Der Europäische Gerichtshof für Menschenrechte hat die ukrainische Regierung angewiesen, die inhaftierte ukrainische Ex-Regierungschefin Julia Timoschenko in einem „geeigneten Spital“ behandeln zu lassen. Die 51-Jährige müsse eine angemessene Behandlung erhalte, forderte das Gericht.
Gemäss Artikel 39 seiner Verfahrensordnung kann der Gerichtshof in dringenden Fällen eine „vorläufige Massnahme“ anordnen, was einer einstweiligen Verfügung entspricht.

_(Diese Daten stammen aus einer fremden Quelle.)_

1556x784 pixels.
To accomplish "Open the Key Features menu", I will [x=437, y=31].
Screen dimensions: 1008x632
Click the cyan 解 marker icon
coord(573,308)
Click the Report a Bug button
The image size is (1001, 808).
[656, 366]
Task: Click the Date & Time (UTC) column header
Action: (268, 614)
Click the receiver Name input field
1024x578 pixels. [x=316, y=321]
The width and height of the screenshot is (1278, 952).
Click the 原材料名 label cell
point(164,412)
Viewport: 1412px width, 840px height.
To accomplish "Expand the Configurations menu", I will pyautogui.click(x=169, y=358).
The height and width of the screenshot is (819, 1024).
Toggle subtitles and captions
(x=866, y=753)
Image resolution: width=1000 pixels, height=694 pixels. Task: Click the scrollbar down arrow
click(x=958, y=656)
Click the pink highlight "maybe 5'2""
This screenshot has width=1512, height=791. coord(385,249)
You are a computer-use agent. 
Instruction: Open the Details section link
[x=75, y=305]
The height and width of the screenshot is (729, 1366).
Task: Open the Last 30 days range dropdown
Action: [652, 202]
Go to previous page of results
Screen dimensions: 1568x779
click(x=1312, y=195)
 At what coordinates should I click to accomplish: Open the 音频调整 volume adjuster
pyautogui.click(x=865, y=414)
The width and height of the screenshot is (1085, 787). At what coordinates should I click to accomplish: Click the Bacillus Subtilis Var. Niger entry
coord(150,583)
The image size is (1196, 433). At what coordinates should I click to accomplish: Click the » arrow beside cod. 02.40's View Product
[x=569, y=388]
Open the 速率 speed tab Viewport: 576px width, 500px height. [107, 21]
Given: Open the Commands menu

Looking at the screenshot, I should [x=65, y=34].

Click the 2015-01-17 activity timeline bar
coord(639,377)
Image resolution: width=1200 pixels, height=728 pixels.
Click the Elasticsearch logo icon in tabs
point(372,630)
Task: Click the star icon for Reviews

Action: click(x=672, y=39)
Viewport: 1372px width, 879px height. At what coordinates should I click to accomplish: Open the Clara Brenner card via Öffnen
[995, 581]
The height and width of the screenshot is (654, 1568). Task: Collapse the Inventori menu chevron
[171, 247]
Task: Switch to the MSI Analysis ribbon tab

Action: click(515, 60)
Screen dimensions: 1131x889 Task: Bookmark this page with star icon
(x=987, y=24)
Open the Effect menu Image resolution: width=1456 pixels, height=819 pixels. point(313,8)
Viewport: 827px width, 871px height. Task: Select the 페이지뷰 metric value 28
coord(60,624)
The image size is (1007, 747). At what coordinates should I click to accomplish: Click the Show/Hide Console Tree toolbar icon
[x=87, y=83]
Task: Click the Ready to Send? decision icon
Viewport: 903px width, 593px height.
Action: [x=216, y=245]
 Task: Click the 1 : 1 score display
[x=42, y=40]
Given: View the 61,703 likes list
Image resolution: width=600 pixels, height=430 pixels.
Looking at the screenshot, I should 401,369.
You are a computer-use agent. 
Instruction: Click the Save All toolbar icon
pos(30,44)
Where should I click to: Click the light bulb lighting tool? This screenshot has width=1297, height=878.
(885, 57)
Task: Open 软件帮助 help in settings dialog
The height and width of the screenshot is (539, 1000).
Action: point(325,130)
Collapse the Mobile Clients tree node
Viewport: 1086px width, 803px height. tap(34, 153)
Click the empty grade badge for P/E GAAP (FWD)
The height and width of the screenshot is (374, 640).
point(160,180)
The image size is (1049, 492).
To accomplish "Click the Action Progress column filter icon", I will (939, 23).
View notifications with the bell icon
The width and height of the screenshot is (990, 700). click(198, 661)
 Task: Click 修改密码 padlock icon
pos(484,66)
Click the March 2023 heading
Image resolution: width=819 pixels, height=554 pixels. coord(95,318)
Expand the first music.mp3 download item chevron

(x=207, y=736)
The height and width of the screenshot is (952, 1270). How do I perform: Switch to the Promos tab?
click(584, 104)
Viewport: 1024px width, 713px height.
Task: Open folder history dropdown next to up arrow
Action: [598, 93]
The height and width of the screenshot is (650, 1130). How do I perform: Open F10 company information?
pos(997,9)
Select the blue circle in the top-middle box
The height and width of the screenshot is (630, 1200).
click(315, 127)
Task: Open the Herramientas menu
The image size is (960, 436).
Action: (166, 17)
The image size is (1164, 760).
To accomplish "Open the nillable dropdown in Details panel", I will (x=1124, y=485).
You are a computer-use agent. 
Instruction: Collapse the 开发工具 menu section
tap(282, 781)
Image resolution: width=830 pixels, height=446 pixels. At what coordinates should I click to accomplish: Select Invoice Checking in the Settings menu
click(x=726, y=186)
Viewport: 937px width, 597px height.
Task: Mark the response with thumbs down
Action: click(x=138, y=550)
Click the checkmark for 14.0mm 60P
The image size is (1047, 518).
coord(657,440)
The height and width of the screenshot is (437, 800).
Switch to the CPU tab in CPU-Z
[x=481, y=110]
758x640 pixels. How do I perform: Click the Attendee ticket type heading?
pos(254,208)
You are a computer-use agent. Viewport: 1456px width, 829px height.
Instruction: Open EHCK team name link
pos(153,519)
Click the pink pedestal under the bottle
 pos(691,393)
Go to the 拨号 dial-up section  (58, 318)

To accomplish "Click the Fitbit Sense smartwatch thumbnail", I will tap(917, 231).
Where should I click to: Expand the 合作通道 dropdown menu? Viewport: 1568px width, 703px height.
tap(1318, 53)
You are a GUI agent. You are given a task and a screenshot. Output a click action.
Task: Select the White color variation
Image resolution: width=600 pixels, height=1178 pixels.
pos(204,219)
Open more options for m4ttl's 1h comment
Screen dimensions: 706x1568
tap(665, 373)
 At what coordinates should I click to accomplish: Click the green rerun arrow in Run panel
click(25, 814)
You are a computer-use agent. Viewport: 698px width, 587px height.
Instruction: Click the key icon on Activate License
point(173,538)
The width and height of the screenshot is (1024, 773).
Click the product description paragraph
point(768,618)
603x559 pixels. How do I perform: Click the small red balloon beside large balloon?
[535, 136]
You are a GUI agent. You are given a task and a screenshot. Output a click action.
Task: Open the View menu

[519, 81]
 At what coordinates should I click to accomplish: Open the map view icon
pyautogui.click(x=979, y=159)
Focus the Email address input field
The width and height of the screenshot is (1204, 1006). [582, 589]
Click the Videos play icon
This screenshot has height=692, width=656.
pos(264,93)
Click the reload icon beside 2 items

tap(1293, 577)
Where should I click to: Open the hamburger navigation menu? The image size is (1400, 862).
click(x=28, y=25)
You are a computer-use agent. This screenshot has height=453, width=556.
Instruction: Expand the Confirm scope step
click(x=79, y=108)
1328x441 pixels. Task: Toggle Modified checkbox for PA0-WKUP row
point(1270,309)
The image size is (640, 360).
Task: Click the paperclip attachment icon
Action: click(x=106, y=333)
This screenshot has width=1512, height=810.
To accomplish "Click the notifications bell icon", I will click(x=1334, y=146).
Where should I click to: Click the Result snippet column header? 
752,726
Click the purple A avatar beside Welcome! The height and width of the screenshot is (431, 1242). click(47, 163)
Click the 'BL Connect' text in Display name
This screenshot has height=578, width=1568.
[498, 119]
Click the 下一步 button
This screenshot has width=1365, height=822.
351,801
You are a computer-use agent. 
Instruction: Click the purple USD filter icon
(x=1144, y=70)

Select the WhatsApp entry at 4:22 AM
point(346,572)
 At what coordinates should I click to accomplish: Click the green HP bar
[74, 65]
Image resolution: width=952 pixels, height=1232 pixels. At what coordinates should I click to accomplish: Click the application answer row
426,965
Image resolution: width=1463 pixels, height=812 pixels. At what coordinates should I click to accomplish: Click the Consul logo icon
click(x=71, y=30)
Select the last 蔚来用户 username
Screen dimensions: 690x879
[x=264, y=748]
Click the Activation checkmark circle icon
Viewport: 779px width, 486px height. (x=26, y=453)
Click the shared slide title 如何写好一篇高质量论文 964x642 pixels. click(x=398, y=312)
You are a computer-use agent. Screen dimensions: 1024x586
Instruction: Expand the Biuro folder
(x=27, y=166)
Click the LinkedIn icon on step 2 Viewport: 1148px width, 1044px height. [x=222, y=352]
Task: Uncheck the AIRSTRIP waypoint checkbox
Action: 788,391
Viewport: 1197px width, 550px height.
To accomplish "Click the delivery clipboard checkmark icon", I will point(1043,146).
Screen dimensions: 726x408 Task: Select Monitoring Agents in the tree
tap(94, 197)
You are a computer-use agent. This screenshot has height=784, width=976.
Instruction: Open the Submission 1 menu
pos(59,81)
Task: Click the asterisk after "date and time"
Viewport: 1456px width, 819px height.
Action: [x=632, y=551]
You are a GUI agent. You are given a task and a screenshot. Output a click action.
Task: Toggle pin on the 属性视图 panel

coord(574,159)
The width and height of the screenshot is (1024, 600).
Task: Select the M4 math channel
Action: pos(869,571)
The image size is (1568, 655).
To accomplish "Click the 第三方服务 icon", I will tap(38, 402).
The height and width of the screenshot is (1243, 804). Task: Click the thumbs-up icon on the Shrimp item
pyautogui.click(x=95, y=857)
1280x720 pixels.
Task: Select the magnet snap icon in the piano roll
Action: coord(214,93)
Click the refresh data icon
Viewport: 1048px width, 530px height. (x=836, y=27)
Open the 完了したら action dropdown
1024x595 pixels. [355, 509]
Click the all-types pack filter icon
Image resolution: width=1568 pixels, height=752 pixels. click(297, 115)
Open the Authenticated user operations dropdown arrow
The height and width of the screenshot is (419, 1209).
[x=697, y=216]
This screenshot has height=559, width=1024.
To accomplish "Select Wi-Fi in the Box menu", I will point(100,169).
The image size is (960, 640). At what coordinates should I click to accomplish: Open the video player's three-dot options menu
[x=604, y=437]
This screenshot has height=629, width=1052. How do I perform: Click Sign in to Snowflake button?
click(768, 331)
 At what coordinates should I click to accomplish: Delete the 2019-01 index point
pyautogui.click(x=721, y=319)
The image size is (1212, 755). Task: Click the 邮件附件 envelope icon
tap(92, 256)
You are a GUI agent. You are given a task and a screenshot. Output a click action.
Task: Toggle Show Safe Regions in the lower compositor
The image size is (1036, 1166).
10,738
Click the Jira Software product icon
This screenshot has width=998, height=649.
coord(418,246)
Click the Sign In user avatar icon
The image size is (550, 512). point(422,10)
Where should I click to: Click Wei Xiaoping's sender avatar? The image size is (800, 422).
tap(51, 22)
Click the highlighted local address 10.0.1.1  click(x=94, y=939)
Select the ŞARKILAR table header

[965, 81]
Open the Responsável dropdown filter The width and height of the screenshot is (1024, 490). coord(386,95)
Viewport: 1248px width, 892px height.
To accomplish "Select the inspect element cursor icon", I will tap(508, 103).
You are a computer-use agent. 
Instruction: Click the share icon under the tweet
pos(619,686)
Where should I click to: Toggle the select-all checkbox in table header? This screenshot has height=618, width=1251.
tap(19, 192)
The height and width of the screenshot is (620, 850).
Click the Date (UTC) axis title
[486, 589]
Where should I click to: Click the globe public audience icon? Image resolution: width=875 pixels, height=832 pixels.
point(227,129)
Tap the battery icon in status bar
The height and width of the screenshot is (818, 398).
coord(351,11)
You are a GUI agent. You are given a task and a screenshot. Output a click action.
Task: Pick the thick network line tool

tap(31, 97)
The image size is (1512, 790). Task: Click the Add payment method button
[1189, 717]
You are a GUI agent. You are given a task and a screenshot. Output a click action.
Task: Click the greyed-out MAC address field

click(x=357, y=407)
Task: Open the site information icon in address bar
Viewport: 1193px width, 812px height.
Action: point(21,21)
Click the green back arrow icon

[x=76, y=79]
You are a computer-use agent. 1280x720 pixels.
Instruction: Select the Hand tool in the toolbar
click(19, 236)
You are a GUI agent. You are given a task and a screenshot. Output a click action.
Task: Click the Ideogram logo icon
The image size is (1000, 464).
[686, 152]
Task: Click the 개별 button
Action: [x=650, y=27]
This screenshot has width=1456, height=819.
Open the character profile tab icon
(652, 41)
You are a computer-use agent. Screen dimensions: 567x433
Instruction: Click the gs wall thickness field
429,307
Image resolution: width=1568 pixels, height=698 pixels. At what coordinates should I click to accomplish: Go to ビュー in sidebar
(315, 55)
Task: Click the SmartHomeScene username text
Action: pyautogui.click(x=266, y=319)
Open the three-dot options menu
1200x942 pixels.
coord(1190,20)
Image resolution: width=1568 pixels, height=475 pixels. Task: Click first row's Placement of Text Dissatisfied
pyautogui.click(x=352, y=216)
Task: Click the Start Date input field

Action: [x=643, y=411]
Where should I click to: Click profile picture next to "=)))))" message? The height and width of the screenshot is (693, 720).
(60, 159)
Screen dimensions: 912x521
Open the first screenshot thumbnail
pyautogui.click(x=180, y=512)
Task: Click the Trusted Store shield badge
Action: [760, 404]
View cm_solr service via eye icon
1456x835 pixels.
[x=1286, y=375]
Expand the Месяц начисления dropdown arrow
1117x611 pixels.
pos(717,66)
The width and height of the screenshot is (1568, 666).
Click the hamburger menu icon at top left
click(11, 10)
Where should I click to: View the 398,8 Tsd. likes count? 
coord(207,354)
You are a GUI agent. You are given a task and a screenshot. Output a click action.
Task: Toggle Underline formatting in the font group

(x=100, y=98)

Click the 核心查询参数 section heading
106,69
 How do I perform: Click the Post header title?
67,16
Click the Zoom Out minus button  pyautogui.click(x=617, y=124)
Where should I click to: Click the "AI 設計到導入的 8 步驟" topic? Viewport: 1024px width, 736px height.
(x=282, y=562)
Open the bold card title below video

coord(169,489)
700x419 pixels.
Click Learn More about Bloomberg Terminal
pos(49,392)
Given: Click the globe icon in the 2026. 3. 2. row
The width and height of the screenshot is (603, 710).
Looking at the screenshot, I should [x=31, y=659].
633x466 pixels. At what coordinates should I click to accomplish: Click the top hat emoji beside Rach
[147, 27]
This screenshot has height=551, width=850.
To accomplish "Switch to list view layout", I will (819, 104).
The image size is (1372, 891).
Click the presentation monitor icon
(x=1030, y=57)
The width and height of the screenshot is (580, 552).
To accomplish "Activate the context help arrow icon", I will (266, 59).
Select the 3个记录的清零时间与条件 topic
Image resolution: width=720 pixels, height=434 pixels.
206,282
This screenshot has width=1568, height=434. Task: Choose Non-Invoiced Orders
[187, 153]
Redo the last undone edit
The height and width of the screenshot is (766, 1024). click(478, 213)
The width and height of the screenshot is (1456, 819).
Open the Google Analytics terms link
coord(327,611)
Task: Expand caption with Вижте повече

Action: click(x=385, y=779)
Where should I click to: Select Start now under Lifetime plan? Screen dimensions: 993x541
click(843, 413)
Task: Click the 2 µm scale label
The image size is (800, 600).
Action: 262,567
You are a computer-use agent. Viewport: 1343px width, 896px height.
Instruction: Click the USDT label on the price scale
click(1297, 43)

Diese Massnahme gelte „ab sofort“ und sei somit unverzüglich zu befolgen, erläuterte eine Sprecherin des Gerichtshofes am Freitag in Strassburg. Das Gericht erwarte nun von der Ukraine Angaben über die Art und Weise, wie seine Anordnung umgesetzt werde.
Mit dem Fall wird sich auch das Ministerkomitee des Europarats befassen, in dem die Aussenminister der 47 Mitgliedsländer vertreten sind. Das Gremium hat unter anderem die Aufgabe, die Umsetzung der Urteile des Gerichtshofs für Menschenrechte zu überwachen.
Bandscheibenvorfall?
Die ehemalige Anführerin der orangenen Revolution in der Ukraine ist seit August im Gefängnis. Im Oktober wurde sie wegen Machtmissbrauchs zu sieben Jahren Haft verurteilt. Timoschenko leidet an starken Rückenschmerzen.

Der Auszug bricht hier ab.